+++ 原文段落 +++

策略梯度Policy Gradient
本文介绍策略梯度算法Policy Gradient在连续动作空间上的实例。
以OpenAI Gym上的LunarLanderContinuous-v2游戏环境为例。
原理与公式推导
略,先挖坑
代码
import argparse, math, os, sys
import numpy as np
import gym
from gym import wrappers
import torch
from torch.autograd import Variable
import torch.autograd as autograd
import torch.nn.utils as utils
import torch.nn as nn
import torch.nn.functional as F
import torch.optim as optim
parser = argparse.ArgumentParser(description='PyTorch REINFORCE example')
parser.add_argument('--env_name', type=str, default='CartPole-v0')
parser.add_argument('--gamma', type=float, default=0.99, metavar='G',
help='discount factor for reward (default: 0.99)')

+++ 所给数据 +++

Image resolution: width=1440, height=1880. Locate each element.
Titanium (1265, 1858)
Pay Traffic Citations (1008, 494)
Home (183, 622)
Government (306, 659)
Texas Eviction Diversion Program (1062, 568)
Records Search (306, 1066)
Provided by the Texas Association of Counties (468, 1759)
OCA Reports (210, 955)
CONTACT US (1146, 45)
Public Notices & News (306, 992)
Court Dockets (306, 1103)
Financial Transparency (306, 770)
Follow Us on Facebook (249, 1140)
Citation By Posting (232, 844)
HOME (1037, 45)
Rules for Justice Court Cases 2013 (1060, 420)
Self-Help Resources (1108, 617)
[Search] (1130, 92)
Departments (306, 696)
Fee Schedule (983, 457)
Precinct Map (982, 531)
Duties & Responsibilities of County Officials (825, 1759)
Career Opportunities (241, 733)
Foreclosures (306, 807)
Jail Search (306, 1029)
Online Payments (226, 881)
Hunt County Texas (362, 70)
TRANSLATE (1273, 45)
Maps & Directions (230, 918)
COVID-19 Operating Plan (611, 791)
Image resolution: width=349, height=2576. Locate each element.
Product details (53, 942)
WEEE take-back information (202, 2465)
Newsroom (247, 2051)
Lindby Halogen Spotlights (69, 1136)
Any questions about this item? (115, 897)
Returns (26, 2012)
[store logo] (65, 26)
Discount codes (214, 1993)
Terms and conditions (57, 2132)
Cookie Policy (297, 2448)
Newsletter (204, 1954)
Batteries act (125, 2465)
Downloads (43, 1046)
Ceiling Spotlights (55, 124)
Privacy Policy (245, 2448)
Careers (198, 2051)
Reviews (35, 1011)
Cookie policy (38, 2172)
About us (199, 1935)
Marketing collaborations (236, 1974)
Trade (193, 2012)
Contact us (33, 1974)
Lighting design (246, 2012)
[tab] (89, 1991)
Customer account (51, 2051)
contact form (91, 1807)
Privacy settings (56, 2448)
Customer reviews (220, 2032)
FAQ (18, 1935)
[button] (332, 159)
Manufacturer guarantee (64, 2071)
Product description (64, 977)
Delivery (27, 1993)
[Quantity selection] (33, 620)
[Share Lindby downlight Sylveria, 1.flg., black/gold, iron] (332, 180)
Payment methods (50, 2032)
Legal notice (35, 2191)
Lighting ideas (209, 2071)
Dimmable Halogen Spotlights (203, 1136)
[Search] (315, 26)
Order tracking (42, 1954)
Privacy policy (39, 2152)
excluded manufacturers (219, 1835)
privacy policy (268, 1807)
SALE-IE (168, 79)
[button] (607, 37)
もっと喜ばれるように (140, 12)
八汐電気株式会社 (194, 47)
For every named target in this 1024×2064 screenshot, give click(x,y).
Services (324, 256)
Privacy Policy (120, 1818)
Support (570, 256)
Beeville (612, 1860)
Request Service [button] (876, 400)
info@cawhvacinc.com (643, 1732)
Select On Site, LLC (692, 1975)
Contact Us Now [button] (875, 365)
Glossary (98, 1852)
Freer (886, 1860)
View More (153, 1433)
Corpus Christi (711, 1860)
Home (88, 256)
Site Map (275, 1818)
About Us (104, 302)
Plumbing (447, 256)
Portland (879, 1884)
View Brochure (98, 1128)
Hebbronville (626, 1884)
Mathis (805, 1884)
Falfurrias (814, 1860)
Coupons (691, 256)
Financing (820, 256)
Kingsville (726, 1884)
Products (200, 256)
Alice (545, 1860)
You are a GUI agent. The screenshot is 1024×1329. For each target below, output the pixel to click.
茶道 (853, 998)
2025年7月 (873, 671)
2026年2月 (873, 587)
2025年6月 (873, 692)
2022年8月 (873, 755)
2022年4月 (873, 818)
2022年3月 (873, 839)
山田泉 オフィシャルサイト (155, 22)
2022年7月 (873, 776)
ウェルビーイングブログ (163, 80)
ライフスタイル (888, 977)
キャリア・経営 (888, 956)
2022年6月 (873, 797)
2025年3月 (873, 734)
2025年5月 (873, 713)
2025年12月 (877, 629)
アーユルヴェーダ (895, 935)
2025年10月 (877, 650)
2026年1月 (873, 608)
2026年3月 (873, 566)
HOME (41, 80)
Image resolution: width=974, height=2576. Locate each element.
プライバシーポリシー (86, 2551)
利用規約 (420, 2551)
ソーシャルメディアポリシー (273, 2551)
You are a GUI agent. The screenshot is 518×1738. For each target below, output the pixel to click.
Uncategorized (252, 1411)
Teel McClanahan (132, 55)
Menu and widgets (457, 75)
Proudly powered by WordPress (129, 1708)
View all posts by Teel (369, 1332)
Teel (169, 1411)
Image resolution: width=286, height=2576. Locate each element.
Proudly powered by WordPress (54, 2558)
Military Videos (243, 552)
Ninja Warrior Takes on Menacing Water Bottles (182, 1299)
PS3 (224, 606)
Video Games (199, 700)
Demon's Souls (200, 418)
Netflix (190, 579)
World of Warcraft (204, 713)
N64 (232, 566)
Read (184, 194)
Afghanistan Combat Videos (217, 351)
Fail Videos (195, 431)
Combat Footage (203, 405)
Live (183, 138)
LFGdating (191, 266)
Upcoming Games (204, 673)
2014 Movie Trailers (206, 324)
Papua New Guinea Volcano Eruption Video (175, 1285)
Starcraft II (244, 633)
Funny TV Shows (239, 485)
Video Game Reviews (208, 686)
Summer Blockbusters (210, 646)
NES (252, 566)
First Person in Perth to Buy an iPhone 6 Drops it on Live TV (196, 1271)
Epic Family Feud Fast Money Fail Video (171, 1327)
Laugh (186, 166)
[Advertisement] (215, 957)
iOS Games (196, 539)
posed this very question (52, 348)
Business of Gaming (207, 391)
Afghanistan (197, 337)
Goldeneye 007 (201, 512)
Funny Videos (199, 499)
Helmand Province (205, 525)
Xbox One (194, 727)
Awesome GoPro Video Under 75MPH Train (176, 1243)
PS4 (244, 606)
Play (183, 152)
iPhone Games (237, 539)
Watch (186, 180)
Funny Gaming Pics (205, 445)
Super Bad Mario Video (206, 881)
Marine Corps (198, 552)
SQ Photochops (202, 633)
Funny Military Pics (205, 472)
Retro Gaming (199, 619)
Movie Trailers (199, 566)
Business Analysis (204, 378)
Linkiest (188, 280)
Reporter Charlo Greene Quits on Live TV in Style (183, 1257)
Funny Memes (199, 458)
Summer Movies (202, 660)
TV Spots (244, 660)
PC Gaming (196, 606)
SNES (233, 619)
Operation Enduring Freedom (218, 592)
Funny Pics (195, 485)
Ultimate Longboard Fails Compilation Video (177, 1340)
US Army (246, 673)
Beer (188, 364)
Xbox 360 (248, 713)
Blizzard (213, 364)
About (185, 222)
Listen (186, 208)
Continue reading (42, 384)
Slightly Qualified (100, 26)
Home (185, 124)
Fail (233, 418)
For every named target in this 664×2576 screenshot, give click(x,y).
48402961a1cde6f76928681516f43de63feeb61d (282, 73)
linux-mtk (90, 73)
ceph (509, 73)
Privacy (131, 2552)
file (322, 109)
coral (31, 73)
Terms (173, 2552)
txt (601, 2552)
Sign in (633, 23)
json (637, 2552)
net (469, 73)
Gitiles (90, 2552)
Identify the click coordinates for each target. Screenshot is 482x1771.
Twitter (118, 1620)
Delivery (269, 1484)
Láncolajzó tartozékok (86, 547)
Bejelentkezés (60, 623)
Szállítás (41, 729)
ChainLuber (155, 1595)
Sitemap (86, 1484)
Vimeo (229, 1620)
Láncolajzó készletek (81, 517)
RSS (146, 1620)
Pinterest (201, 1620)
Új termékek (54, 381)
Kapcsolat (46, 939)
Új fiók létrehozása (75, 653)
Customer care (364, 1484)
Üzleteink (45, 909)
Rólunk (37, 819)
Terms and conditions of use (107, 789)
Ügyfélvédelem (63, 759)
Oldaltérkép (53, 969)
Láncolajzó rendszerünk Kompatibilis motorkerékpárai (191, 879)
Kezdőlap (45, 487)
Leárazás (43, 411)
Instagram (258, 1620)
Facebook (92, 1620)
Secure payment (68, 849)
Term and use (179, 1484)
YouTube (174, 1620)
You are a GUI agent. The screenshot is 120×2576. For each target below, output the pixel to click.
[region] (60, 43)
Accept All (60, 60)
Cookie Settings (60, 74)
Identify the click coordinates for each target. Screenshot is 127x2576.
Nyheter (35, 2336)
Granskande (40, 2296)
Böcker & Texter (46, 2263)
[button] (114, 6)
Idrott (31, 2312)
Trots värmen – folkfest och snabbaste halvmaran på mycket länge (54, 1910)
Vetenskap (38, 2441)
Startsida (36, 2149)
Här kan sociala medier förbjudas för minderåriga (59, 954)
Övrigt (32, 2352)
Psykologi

+++

### 练习题目 1
策略梯度一文以哪个游戏环境为实例？
### 练习题目 2
依据策略梯度一文代码中的说明文字，阐明参数--gamma的作用及其默认值。
### 练习题目 3
请从策略梯度一文代码的最后一行之后接续编写。
上述各条目在此不起任何作用。

### 任务解答 1
以OpenAI Gym上的LunarLanderContinuous-v2游戏环境为例。

### 任务解答 2
参数--gamma是奖励的折扣因子（discount factor for reward），类型为浮点数，默认值为0.99。

### 任务解答 3
parser.add_argument('--exploration_end', type=int, default=100, metavar='N', #
help='number of episodes with noise (default: 100)')
parser.add_argument('--seed', type=int, default=123, metavar='N', # 随机数种子
help='random seed (default: 123)')
parser.add_argument('--num_steps', type=int, default=1000, metavar='N', # 一个episode最长持续帧数
help='max episode length (default: 1000)')
parser.add_argument('--num_episodes', type=int, default=2000, metavar='N', # 训练episode数量
help='number of episodes (default: 2000)')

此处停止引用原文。